Static linking is how the bulk of the program itself is linked. All of your object files are listed, and get collected together in to the EXE file by the linker. Along the way, the linker takes care of minor chores like fixing up references to global symbols so that your modules can call each other's functions. Libraries can also be statically linked. The object files that make up the library are collected together by a librarian in a .LIB file which the linker searches for modules containing symbols that are needed. One effect of static linking is that only those modules from the library that are used by the program are linked to it; other modules are ignored. For instance, the traditional C math library includes many trigonometry functions. But if you link against it and use cos(), you don't end up with a copy of the code for sin() or tan() unless you also called those functions. For large libraries with a rich set of features, this selective inclusion of modules is important. On many platforms such as embedded systems, the total size of code available for use in the library can be large compared to the space available to store an executable in the device. Without selective inclusion, it would be harder to manage the details of building programs for those platforms.

However, having a copy of the same library in every program running creates a burden on a system that normally runs lots of processes. With the right kind of virtual memory system, pages of memory that have identical content need only exist once in the system, but can be used by many processes. This creates a benefit for increasing the chances that the pages containing code are likely to be identical to some page in as many other running processes as possible. But, if programs statically link to the runtime library, then each has a different mix of functions each laid out in that processes memory map at different locations, and there aren't many sharable code pages unless it is a program that all by itself is run in more than process.
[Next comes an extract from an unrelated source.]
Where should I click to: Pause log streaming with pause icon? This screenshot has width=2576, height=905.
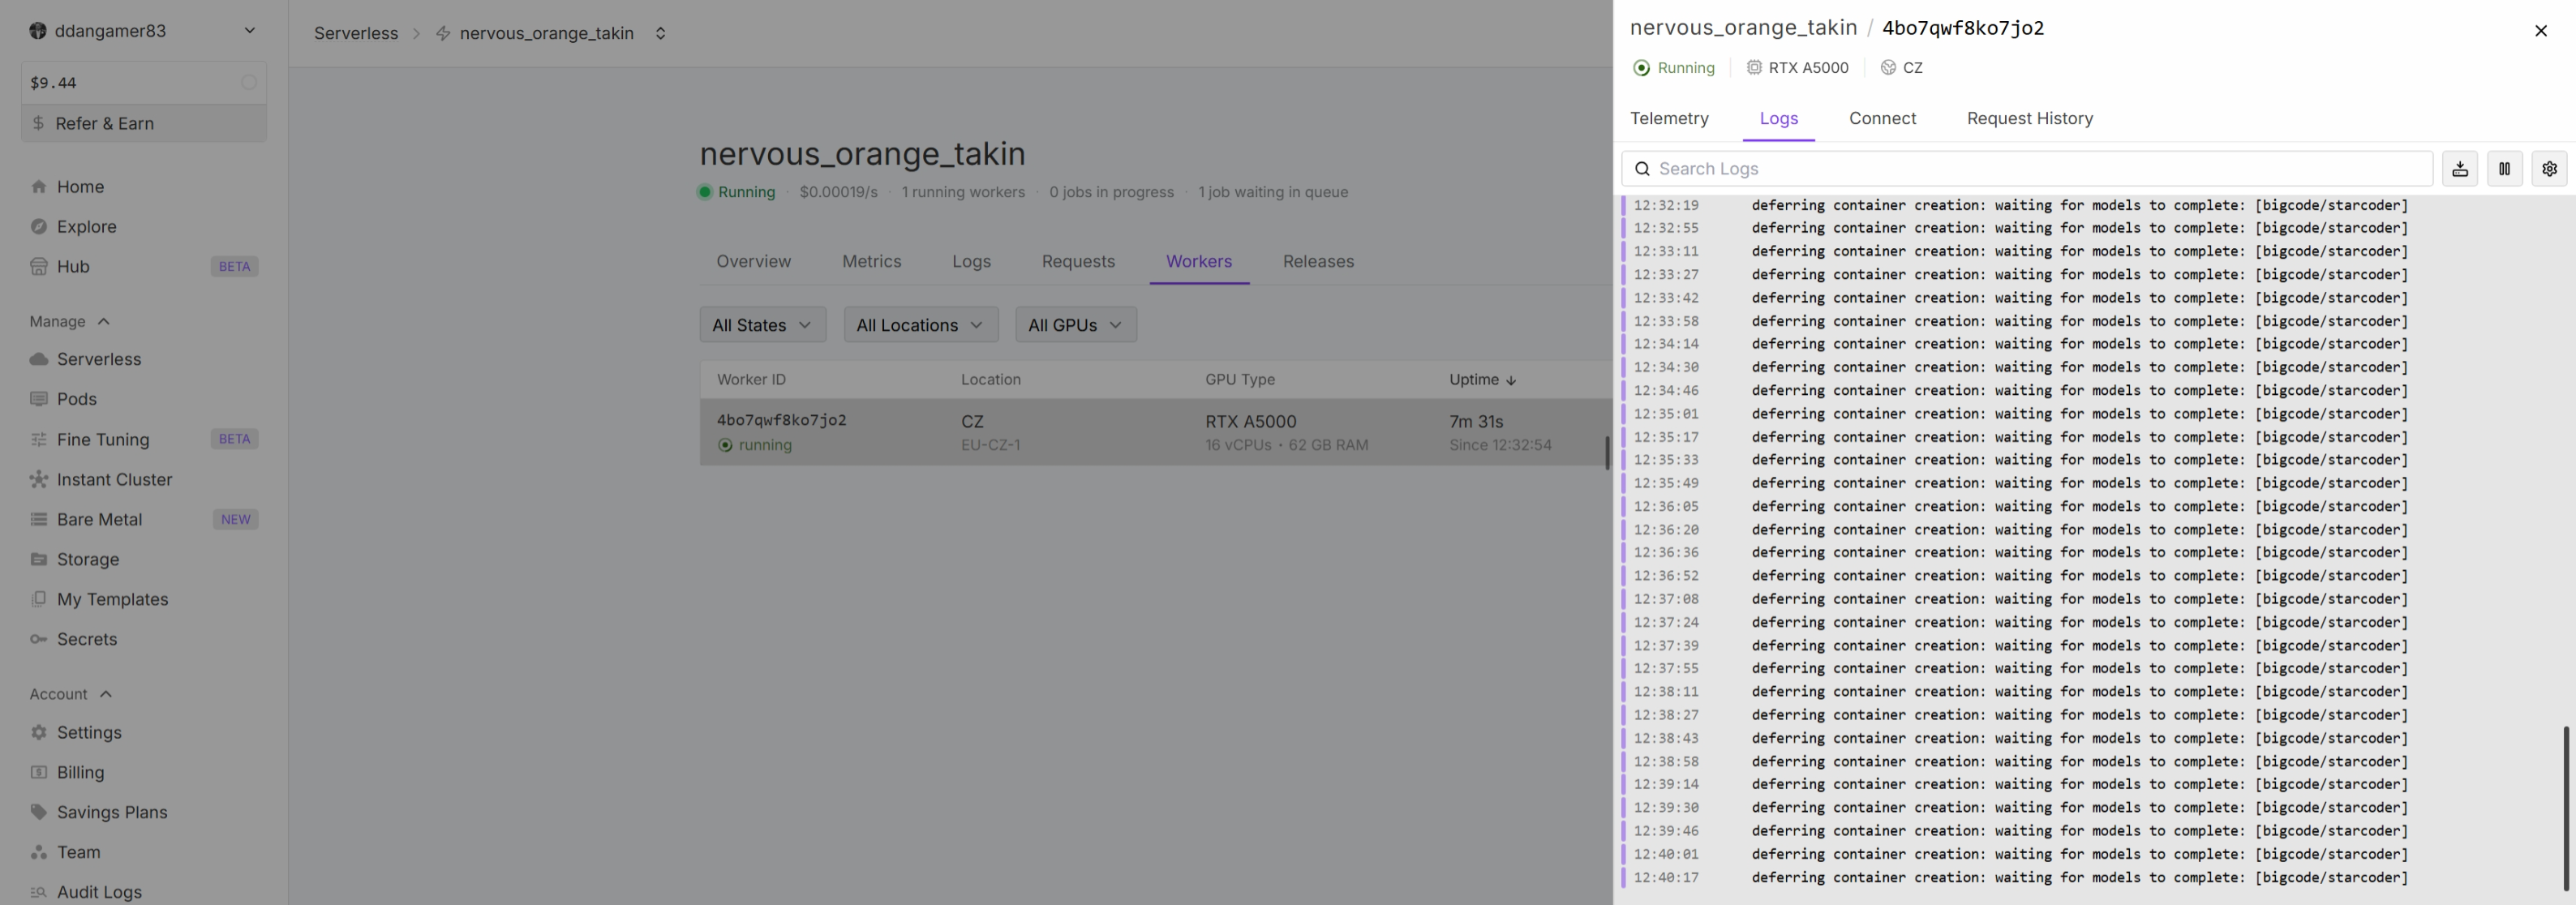tap(2504, 169)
So the idea of a DLL gained another, major, advantage.

A DLL for a library contains all of its functions, ready for use by any client program. If many programs load that DLL, they can all share its code pages. Everybody wins. (Well, until you update a DLL with new version, but that isn't part of this story. Google DLL Hell for that side of the tale.)

So the first big choice to make when planning a new project is between dynamic and static linkage. With static linkage, you have fewer files to install, and you are immune from third parties updating a DLL you use. However, your program is larger, and it isn't quite as good citizen of the Windows ecosystem. With dynamic linkage, you have more files to install, you might have issues with a third party updating a DLL you use, but you are generally being friendlier to other processes on the system.

A big advantage of a DLL is that it can be loaded and used without recompiling or even relinking the main program. This can allow a third party library provider (think Microsoft and the C runtime, for example) to fix a bug in their library and distribute it. Once an end user installs the updated DLL, they immediately get the benefit of that bug fix in all programs that use that DLL. (Unless it breaks things. See DLL Hell.)

The other advantage comes from the distinction between implicit and explicit loading. If you go to the extra effort of explicit loading, then the DLL might not even have existed when the program was written and published. This allows for extension mechanisms that can discover and load plugins, for instance.